With a pang, Eve realized Crystal, too, had feared him dead. A fear that had sunk sharp teeth into Eve’s heart and brought up all kinds of unsuspected feelings for Jake. Feelings that said he meant far more to her than she had imagined. Her head still whirled in confusion. She shoved the emotions aside and reached for Crystal’s hand. It was cold and limp. “He’s going to be okay, sweetie.”

  Crystal said nothing.

  “C’mon, let’s get him out of here.” She got Crystal to help her take Jake’s arms and pull his chest onto Eve’s back, then hoist him higher so she could bend forward and carry him turtle-back. The flies now struck at her. They batted against her eyes and every inch of exposed skin, buzzing in her ears with the high shrill of a dentist’s drill.

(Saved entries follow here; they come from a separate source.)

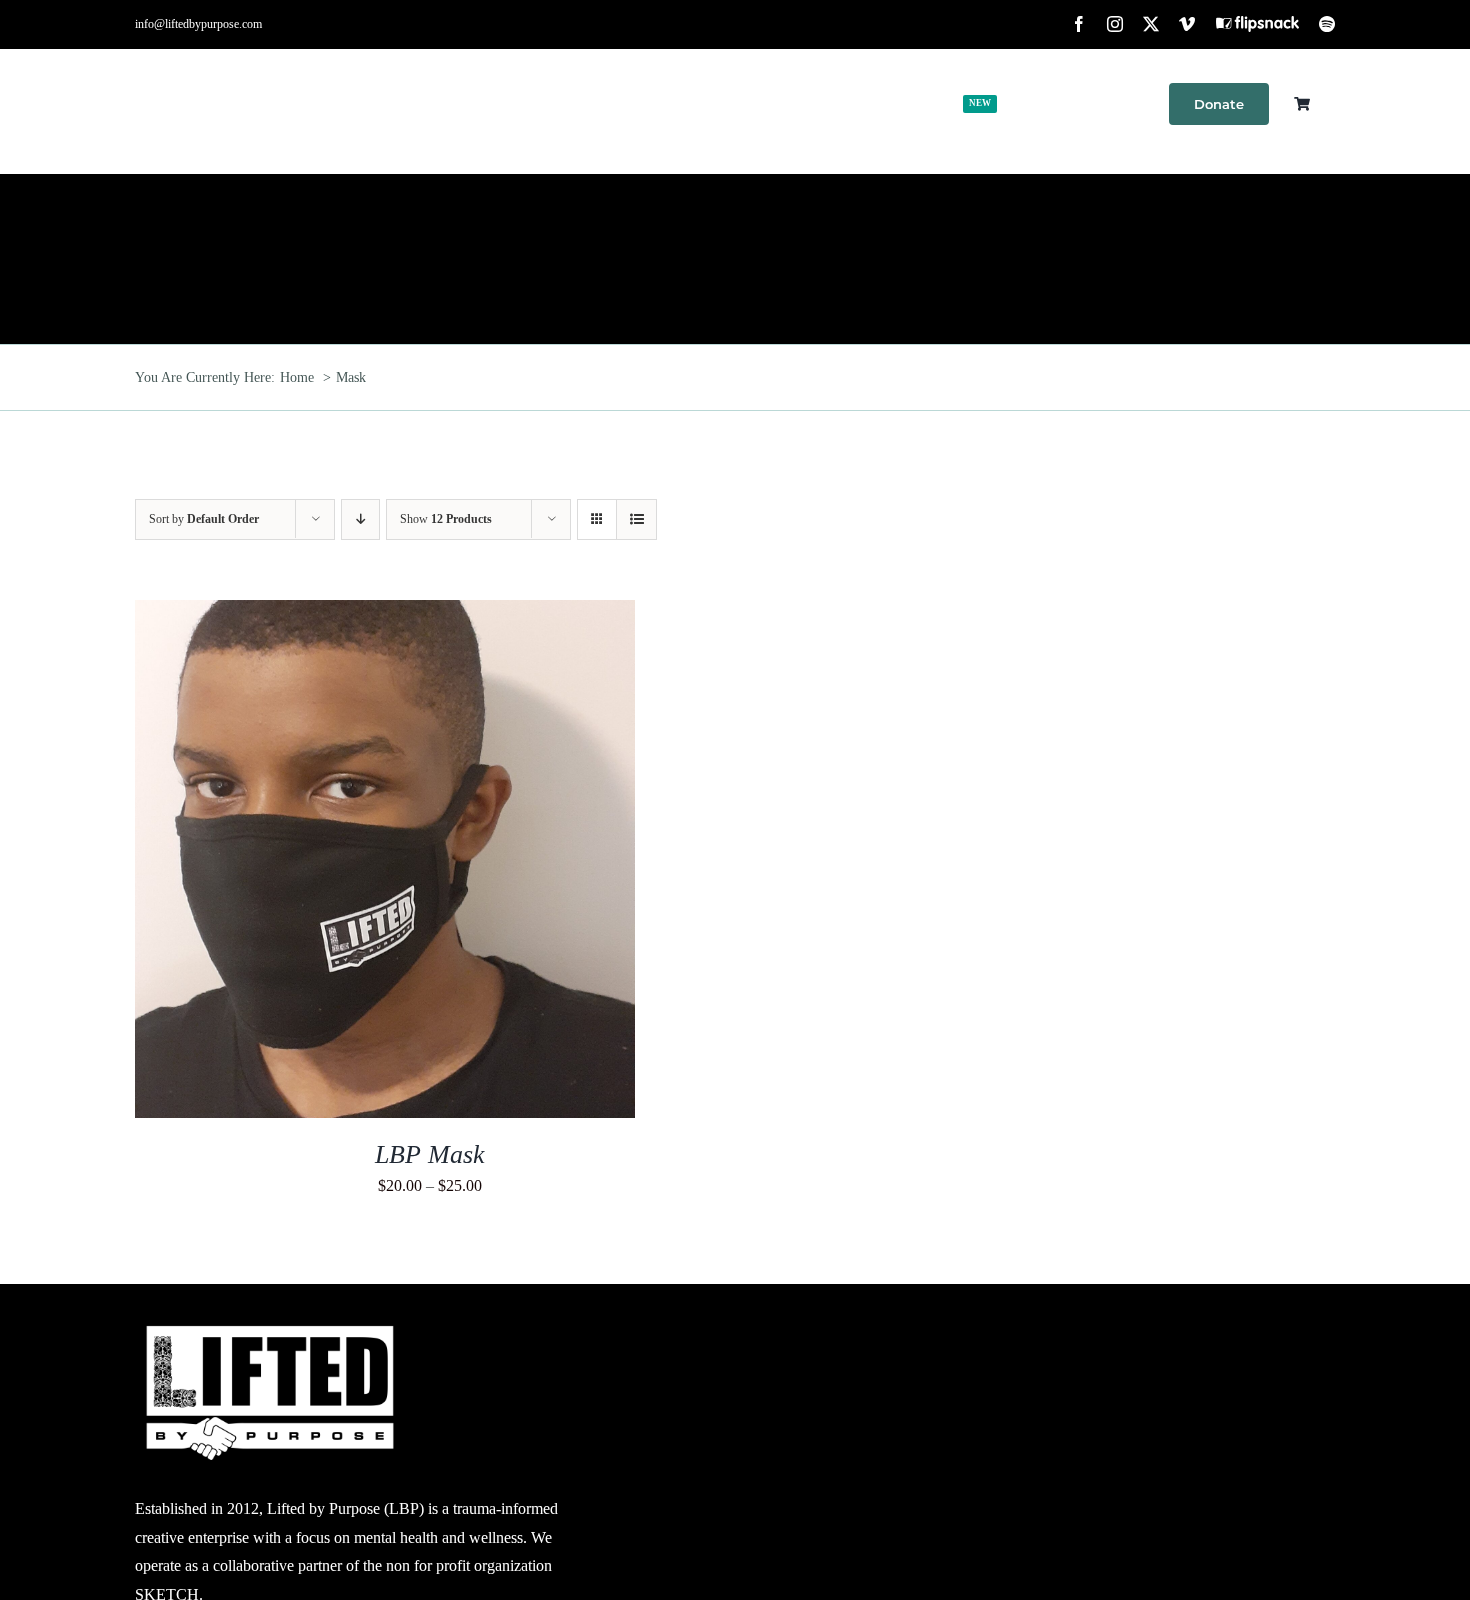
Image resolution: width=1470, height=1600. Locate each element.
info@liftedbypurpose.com (198, 24)
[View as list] (636, 519)
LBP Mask (430, 1154)
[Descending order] (360, 519)
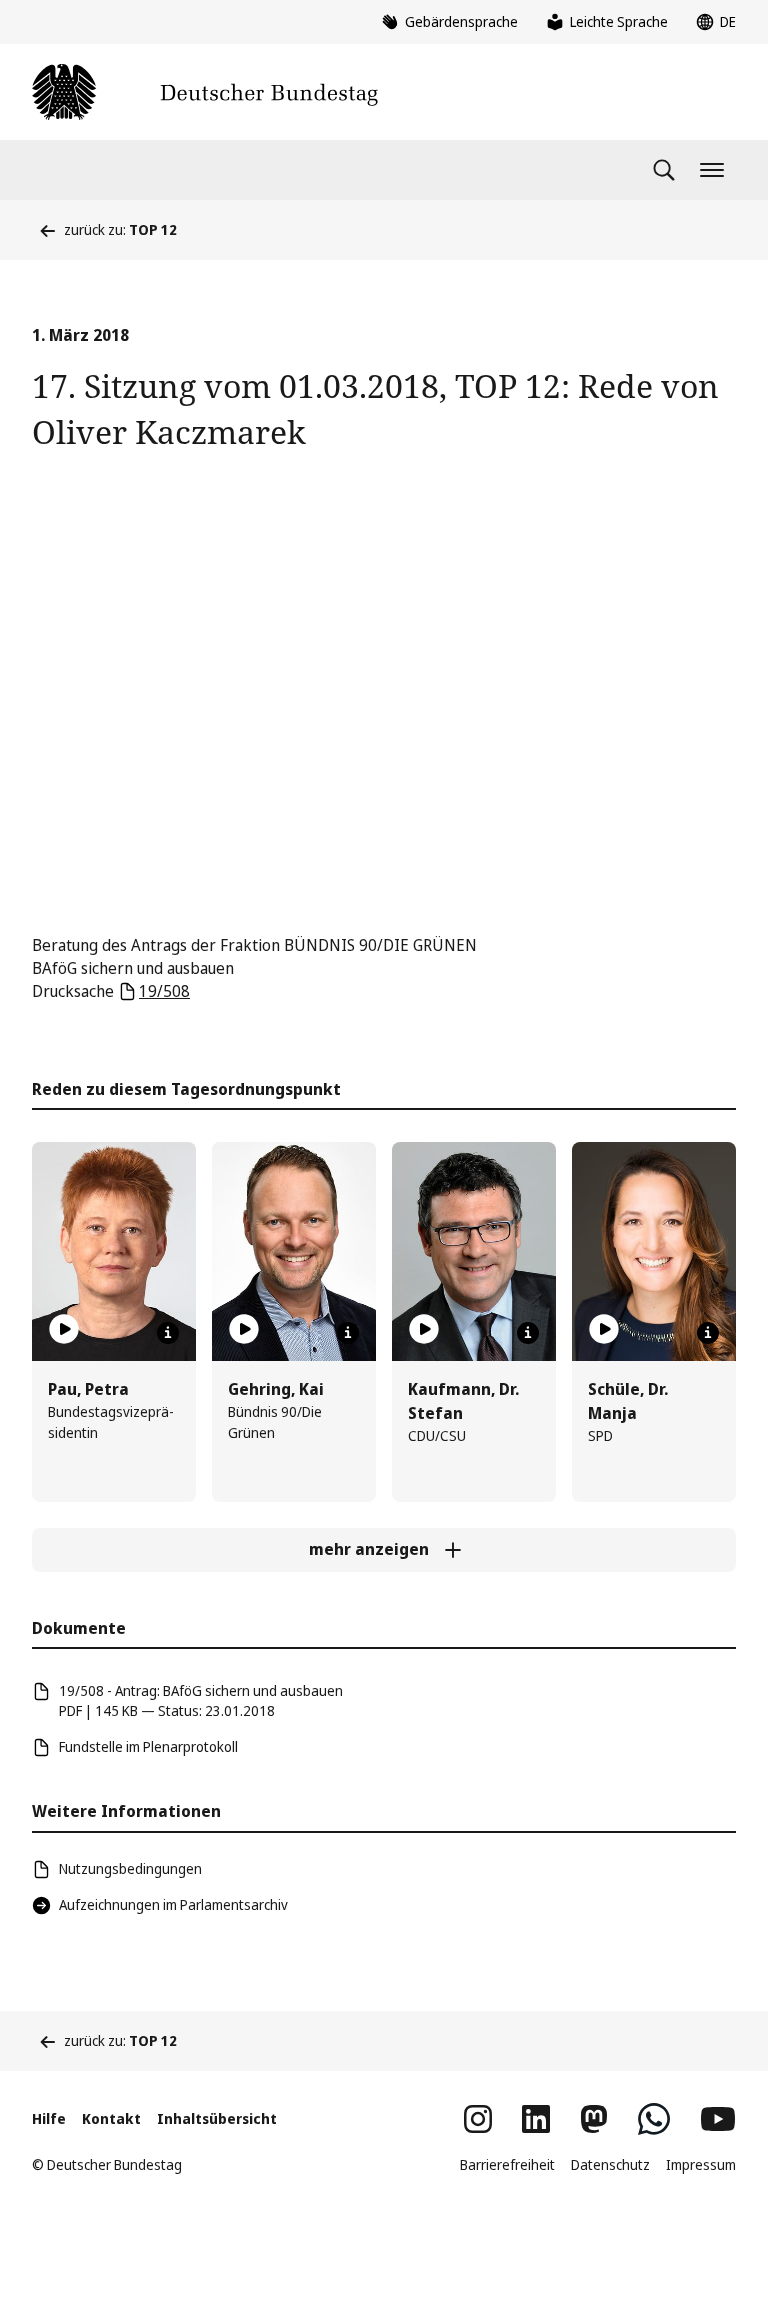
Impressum (701, 2164)
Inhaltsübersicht (217, 2118)
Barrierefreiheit (507, 2164)
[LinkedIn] (536, 2119)
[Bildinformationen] (168, 1333)
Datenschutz (610, 2164)
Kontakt (111, 2118)
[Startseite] (205, 92)
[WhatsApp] (654, 2119)
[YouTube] (718, 2119)
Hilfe (49, 2118)
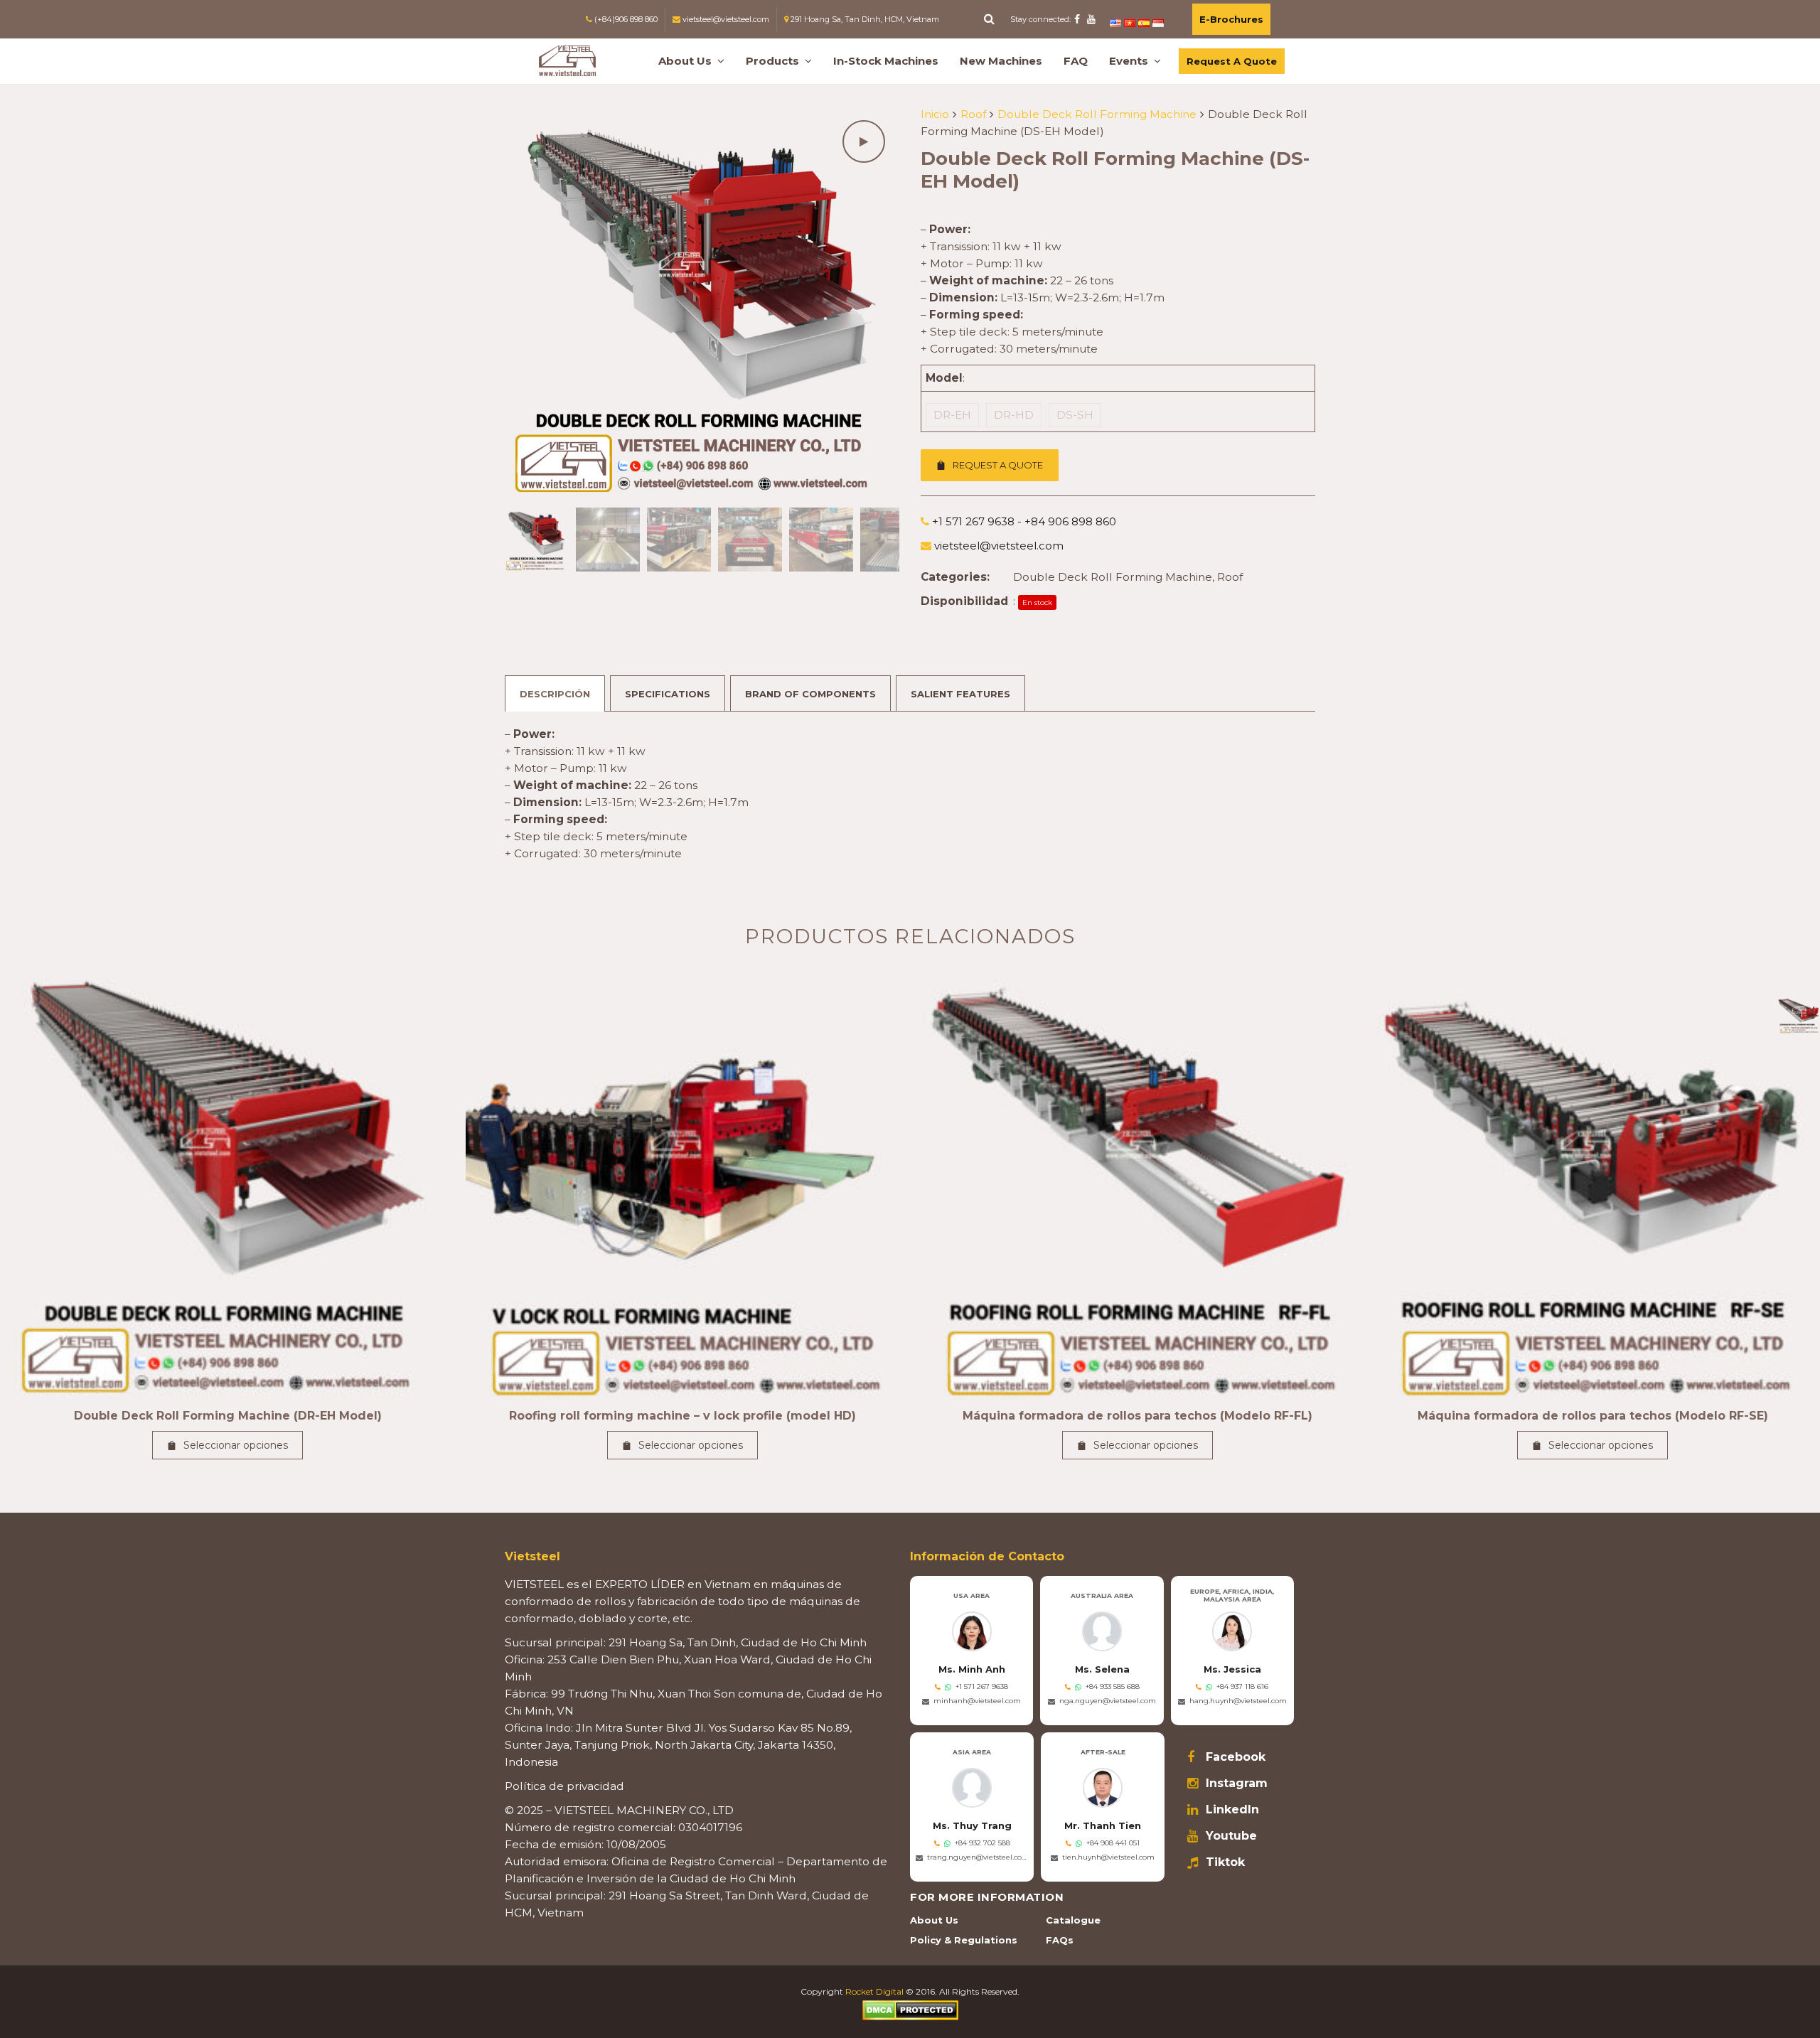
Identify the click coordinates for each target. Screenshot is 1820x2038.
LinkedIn (1232, 1809)
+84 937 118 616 (1242, 1686)
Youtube (1231, 1836)
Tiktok (1225, 1862)
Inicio (935, 114)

  “Lead the way,” she shouted at Crystal. Clutching Jake’s arms to her chest, she staggered forward, eyes slitted against the dive-bombers. At the cave entrance, while Betty and Crystal warded off the flies, she dragged poor Jake inside on his stomach. It took all three of them to heave him from the floor onto the table.

  “Quick, more water.” Betty sent Crystal skedaddling with the bucket.

  Swatting away the flies that rode Jake in, Eve examined his injuries. “Hard to tell with all this dirt, but his stitches look okay.”

  “You can bet those flies laid eggs in them.” Betty growled. “However many buckets it takes, we’re going to clean them out.”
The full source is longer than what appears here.